[Saved data entries]
=== Begin Enclosure ===
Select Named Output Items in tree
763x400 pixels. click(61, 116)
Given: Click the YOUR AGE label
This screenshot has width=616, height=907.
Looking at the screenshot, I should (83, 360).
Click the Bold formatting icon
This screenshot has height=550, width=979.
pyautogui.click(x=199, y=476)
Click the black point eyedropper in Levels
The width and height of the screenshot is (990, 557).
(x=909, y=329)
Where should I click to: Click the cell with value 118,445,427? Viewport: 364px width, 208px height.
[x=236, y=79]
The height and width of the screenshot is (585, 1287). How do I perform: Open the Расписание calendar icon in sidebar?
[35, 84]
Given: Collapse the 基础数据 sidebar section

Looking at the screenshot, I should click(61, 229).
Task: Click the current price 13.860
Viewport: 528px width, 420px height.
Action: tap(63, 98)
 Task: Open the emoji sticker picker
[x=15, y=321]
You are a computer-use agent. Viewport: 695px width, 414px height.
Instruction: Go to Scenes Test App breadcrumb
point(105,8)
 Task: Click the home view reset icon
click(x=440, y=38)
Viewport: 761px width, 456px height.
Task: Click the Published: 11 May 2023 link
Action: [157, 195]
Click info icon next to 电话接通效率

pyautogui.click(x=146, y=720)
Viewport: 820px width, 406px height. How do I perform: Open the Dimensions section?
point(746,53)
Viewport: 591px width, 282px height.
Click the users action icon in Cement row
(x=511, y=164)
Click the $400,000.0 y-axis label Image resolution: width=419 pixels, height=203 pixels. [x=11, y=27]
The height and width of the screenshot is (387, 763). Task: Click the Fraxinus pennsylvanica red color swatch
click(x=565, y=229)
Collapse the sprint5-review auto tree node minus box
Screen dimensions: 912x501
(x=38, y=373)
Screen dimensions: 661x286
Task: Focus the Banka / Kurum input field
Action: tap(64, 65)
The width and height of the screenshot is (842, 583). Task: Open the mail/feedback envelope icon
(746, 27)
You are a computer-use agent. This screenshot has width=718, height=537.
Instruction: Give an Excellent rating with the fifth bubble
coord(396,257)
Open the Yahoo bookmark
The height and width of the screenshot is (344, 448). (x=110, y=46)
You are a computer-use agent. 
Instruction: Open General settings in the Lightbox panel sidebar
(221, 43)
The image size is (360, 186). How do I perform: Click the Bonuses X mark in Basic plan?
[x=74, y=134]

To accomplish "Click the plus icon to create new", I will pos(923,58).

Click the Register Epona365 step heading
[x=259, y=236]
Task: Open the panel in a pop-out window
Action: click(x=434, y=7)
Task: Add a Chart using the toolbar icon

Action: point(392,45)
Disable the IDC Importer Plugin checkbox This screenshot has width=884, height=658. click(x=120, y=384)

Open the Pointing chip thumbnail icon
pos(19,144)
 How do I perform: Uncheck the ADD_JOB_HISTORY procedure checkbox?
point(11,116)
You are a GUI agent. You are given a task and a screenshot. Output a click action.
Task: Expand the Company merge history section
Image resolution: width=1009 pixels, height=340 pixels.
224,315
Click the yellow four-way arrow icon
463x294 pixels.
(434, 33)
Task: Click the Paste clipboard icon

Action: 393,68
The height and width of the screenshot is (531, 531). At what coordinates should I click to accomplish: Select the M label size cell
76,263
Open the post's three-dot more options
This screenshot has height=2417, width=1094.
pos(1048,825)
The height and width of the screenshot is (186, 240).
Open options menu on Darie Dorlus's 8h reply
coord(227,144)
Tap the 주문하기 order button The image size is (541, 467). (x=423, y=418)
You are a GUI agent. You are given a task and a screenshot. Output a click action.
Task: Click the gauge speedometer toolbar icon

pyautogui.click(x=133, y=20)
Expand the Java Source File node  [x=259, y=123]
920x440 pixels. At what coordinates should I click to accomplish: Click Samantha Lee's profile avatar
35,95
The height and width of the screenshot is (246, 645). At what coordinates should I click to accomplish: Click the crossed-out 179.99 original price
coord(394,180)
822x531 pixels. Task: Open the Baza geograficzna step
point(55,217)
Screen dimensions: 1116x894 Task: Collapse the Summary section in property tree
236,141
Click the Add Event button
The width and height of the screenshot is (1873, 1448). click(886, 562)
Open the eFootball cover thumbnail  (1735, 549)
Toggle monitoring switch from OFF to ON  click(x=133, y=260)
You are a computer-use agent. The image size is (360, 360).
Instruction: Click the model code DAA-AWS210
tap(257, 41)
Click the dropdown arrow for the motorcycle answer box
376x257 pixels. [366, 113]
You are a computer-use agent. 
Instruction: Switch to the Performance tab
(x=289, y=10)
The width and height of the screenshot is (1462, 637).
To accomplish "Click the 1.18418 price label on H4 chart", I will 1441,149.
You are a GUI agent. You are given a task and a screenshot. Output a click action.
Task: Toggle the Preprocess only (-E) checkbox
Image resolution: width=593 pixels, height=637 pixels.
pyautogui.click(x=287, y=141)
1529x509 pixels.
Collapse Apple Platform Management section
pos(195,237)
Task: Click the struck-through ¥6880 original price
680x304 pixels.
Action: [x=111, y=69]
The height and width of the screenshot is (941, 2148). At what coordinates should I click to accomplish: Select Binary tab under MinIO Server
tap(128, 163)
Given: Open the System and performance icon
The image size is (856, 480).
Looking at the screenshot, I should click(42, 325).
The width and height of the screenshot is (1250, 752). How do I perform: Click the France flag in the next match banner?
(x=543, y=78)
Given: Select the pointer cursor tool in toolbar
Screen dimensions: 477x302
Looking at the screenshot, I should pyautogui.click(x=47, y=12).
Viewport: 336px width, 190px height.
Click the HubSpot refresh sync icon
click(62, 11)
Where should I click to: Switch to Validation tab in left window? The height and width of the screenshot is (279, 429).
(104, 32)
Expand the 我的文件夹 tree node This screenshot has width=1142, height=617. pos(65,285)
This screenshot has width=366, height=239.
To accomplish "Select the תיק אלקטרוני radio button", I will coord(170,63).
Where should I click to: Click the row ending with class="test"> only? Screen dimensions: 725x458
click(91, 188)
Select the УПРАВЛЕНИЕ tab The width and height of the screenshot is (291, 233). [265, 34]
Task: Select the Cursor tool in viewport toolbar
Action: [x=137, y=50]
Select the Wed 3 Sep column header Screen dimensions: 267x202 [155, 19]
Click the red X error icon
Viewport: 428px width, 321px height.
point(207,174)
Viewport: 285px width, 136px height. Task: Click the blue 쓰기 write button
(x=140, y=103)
=== End Enclosure ===
About this exercise: The entries above are to be retyped exactly.

Solution for this problem:
Select Named Output Items in tree
763x400 pixels. click(61, 116)
Given: Click the YOUR AGE label
This screenshot has width=616, height=907.
Looking at the screenshot, I should (83, 360).
Click the Bold formatting icon
This screenshot has height=550, width=979.
pyautogui.click(x=199, y=476)
Click the black point eyedropper in Levels
The width and height of the screenshot is (990, 557).
(x=909, y=329)
Where should I click to: Click the cell with value 118,445,427? Viewport: 364px width, 208px height.
[x=236, y=79]
The height and width of the screenshot is (585, 1287). How do I perform: Open the Расписание calendar icon in sidebar?
[35, 84]
Given: Collapse the 基础数据 sidebar section

Looking at the screenshot, I should click(61, 229).
Task: Click the current price 13.860
Viewport: 528px width, 420px height.
Action: tap(63, 98)
 Task: Open the emoji sticker picker
[x=15, y=321]
You are a computer-use agent. Viewport: 695px width, 414px height.
Instruction: Go to Scenes Test App breadcrumb
point(105,8)
 Task: Click the home view reset icon
click(x=440, y=38)
Viewport: 761px width, 456px height.
Task: Click the Published: 11 May 2023 link
Action: [157, 195]
Click info icon next to 电话接通效率

pyautogui.click(x=146, y=720)
Viewport: 820px width, 406px height. How do I perform: Open the Dimensions section?
point(746,53)
Viewport: 591px width, 282px height.
Click the users action icon in Cement row
(x=511, y=164)
Click the $400,000.0 y-axis label Image resolution: width=419 pixels, height=203 pixels. [x=11, y=27]
The height and width of the screenshot is (387, 763). Task: Click the Fraxinus pennsylvanica red color swatch
click(x=565, y=229)
Collapse the sprint5-review auto tree node minus box
Screen dimensions: 912x501
(x=38, y=373)
Screen dimensions: 661x286
Task: Focus the Banka / Kurum input field
Action: tap(64, 65)
The width and height of the screenshot is (842, 583). Task: Open the mail/feedback envelope icon
(746, 27)
You are a computer-use agent. This screenshot has width=718, height=537.
Instruction: Give an Excellent rating with the fifth bubble
coord(396,257)
Open the Yahoo bookmark
The height and width of the screenshot is (344, 448). (x=110, y=46)
You are a computer-use agent. 
Instruction: Open General settings in the Lightbox panel sidebar
(221, 43)
The image size is (360, 186). How do I perform: Click the Bonuses X mark in Basic plan?
[x=74, y=134]

To accomplish "Click the plus icon to create new", I will pos(923,58).

Click the Register Epona365 step heading
[x=259, y=236]
Task: Open the panel in a pop-out window
Action: click(x=434, y=7)
Task: Add a Chart using the toolbar icon

Action: point(392,45)
Disable the IDC Importer Plugin checkbox This screenshot has width=884, height=658. click(x=120, y=384)

Open the Pointing chip thumbnail icon
pos(19,144)
 How do I perform: Uncheck the ADD_JOB_HISTORY procedure checkbox?
point(11,116)
You are a GUI agent. You are given a task and a screenshot. Output a click action.
Task: Expand the Company merge history section
Image resolution: width=1009 pixels, height=340 pixels.
224,315
Click the yellow four-way arrow icon
463x294 pixels.
(434, 33)
Task: Click the Paste clipboard icon

Action: 393,68
The height and width of the screenshot is (531, 531). At what coordinates should I click to accomplish: Select the M label size cell
76,263
Open the post's three-dot more options
This screenshot has height=2417, width=1094.
pos(1048,825)
The height and width of the screenshot is (186, 240).
Open options menu on Darie Dorlus's 8h reply
coord(227,144)
Tap the 주문하기 order button The image size is (541, 467). (x=423, y=418)
You are a GUI agent. You are given a task and a screenshot. Output a click action.
Task: Click the gauge speedometer toolbar icon

pyautogui.click(x=133, y=20)
Expand the Java Source File node  [x=259, y=123]
920x440 pixels. At what coordinates should I click to accomplish: Click Samantha Lee's profile avatar
35,95
The height and width of the screenshot is (246, 645). At what coordinates should I click to accomplish: Click the crossed-out 179.99 original price
coord(394,180)
822x531 pixels. Task: Open the Baza geograficzna step
point(55,217)
Screen dimensions: 1116x894 Task: Collapse the Summary section in property tree
236,141
Click the Add Event button
The width and height of the screenshot is (1873, 1448). click(886, 562)
Open the eFootball cover thumbnail  (1735, 549)
Toggle monitoring switch from OFF to ON  click(x=133, y=260)
You are a computer-use agent. The image size is (360, 360).
Instruction: Click the model code DAA-AWS210
tap(257, 41)
Click the dropdown arrow for the motorcycle answer box
376x257 pixels. [366, 113]
You are a computer-use agent. 
Instruction: Switch to the Performance tab
(x=289, y=10)
The width and height of the screenshot is (1462, 637).
To accomplish "Click the 1.18418 price label on H4 chart", I will 1441,149.
You are a GUI agent. You are given a task and a screenshot. Output a click action.
Task: Toggle the Preprocess only (-E) checkbox
Image resolution: width=593 pixels, height=637 pixels.
pyautogui.click(x=287, y=141)
1529x509 pixels.
Collapse Apple Platform Management section
pos(195,237)
Task: Click the struck-through ¥6880 original price
680x304 pixels.
Action: [x=111, y=69]
The height and width of the screenshot is (941, 2148). At what coordinates should I click to accomplish: Select Binary tab under MinIO Server
tap(128, 163)
Given: Open the System and performance icon
The image size is (856, 480).
Looking at the screenshot, I should click(42, 325).
The width and height of the screenshot is (1250, 752). How do I perform: Click the France flag in the next match banner?
(x=543, y=78)
Given: Select the pointer cursor tool in toolbar
Screen dimensions: 477x302
Looking at the screenshot, I should pyautogui.click(x=47, y=12).
Viewport: 336px width, 190px height.
Click the HubSpot refresh sync icon
click(62, 11)
Where should I click to: Switch to Validation tab in left window? The height and width of the screenshot is (279, 429).
(104, 32)
Expand the 我的文件夹 tree node This screenshot has width=1142, height=617. pos(65,285)
This screenshot has width=366, height=239.
To accomplish "Select the תיק אלקטרוני radio button", I will coord(170,63).
Where should I click to: Click the row ending with class="test"> only? Screen dimensions: 725x458
click(91, 188)
Select the УПРАВЛЕНИЕ tab The width and height of the screenshot is (291, 233). [265, 34]
Task: Select the Cursor tool in viewport toolbar
Action: [x=137, y=50]
Select the Wed 3 Sep column header Screen dimensions: 267x202 [155, 19]
Click the red X error icon
Viewport: 428px width, 321px height.
point(207,174)
Viewport: 285px width, 136px height. Task: Click the blue 쓰기 write button
(x=140, y=103)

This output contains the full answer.